Die Bedeutung von sozialer Kompetenz habe durch die vermehrte projektorientierte Arbeit, die sich in den Unternehmen immer mehr durchsetzt, sogar zugenommen. So kann ein Projektleiter sein Team nicht einfach in autoritärer Manier dirigieren, sondern muss ihnen auf Augenhöhe begegnen. 
 
Gleichzeitig darf die Sozialkompetenz auch nicht überschätzt werden. So bringt es wenig, wenn jemand sehr einfühlsam ist, aber seine Position nicht gegenüber anderen durchsetzen kann,  sondern sich dem Frieden zuliebe unterordnet. Mit Sozialkompetenz alleine macht man also noch lange keine Karriere, im Gegenteil: Es besteht die Gefahr, dass aus lauter Rücksicht auf andere unliebsame Arbeit bei einem selber hängen bleibt.

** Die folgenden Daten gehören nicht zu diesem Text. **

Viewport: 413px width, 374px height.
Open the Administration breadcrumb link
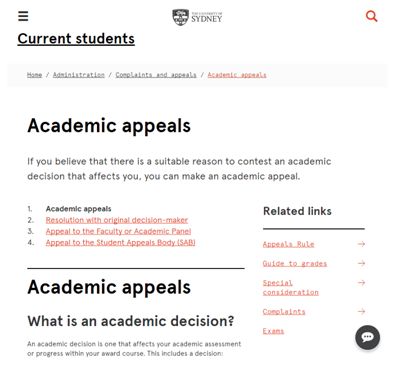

Vorgesetzte müssen also ständig die optimale Balance zwischen Einfühlungsvermögen und dezidiertem Auftreten mit klaren Ansagen finden.
 
Es besteht allerdings auch die Tendenz, Führungskräfte zu Sündenböcken für alle möglichen Probleme zu machen.  Bei aller Kritik sollte deshalb nie vergessen werden,  dass Vorgesetzte immer auch innerhalb einer Unternehmenskultur und den vorhandenen Strukturen agieren. Oder anders ausgedrückt: Wenn Sozialkompetenz bereits in der obersten Führungsetage als vernachlässigbarer weicher Faktor angeschaut wird, drückt das eben oft auch auf den tieferen Führungsebenen durch.